Deleting documents by date

Hello all, in my reading on this it does appear that the advice is to use time-based indices and delete the index rather than individual documents due to efficiency. Apart from efficiency concerns, are there any other reasons I shouldn't delete documents using a time range query instead of just deleting indices?

Thanks for any help.

It's a lot like comparing a sql DELETE from TABLE where date<YYYY.MM.dd to a sql DROP TABLE. One has potentially millions or billions of rows of atomic operations, where the other is a single operation. Which is more performant?
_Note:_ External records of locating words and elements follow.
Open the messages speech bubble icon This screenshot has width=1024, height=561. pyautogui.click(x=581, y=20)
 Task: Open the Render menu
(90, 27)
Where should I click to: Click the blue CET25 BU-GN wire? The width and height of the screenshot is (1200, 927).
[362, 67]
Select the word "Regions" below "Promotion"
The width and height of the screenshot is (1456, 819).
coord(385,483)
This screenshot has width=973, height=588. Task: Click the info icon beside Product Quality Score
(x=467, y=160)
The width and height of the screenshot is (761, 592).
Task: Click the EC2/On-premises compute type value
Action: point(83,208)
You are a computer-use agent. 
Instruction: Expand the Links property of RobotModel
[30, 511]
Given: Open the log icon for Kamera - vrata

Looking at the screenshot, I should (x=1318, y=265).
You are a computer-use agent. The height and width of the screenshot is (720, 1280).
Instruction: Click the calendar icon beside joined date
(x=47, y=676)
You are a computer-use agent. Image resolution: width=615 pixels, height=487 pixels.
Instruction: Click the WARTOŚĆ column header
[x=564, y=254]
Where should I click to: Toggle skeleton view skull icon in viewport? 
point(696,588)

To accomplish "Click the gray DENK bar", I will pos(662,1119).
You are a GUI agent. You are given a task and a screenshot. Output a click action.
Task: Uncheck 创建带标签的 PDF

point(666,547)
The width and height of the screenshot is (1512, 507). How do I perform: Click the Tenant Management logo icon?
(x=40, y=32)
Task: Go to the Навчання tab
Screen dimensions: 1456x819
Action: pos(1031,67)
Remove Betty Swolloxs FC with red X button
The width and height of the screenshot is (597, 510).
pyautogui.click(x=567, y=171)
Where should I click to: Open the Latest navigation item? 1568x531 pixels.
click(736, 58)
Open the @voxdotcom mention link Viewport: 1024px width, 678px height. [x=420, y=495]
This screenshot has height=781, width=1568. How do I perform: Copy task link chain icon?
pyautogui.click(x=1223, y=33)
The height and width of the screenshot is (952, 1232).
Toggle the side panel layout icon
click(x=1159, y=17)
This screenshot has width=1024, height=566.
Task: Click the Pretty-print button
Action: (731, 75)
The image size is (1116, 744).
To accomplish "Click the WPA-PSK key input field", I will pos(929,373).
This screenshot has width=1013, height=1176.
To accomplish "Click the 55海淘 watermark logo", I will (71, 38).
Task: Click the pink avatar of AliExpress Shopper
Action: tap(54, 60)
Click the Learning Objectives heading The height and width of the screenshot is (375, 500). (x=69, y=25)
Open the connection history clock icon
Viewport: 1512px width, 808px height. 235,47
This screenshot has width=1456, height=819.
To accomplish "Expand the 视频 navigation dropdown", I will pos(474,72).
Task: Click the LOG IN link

In terms of operational efficiency, you end up needing a lot of extra read/write operations to actually delete things in a Lucene index. First, you have to find what to delete (read operation). Then you need to mark the documents for deletion (write operation). Then, at the next segment merge, Lucene has to find the documents marked for deletion (read operation), and make new segments without those documents (write operation).

But it's not merely operational efficiency, but segment fragmentation that will be your enemy over time, robbing you of valuable storage efficiency. See http://blog.mikemccandless.com/2011/02/visualizing-lucenes-segment-merges.html for a brilliant view into what happens with segment deletes (which come with document deletes) and how it interrupts the normal, efficient, tiered segments of a lucene index.

This is why we don't recommend delete_by_query as a solution for time-series data.

Thanks very much for getting back to me; we're just using the Elastic Stack for Windows event log collection with probably no more than 2 people running queries against it at any one time, so automatically deleting documents over night (as inefficient as it is) probably wouldn't be a concern in our situation. However as you've pointed out it may affect storage over time so I'll delete by indices instead, though I'm using a yearly index at the moment so I'll have to change the index pattern :slight_smile:

Thanks for your help.

Why not use Elasticsearch Curator (which has 2 Windows installation options) with the Rollover action? You can keep data for longer, and create fewer indices, by keeping rollover frequency low (usually by document count). Or rollover by age. It's up to you, but Curator can make an otherwise tedious index deletion ritual something you don't have to worry about as much.

Excellent - I did briefly look at Curator but didn't see the Rollover option; either way I'll use Curator to delete older data.

Thanks once again.

This topic was automatically closed 28 days after the last reply. New replies are no longer allowed.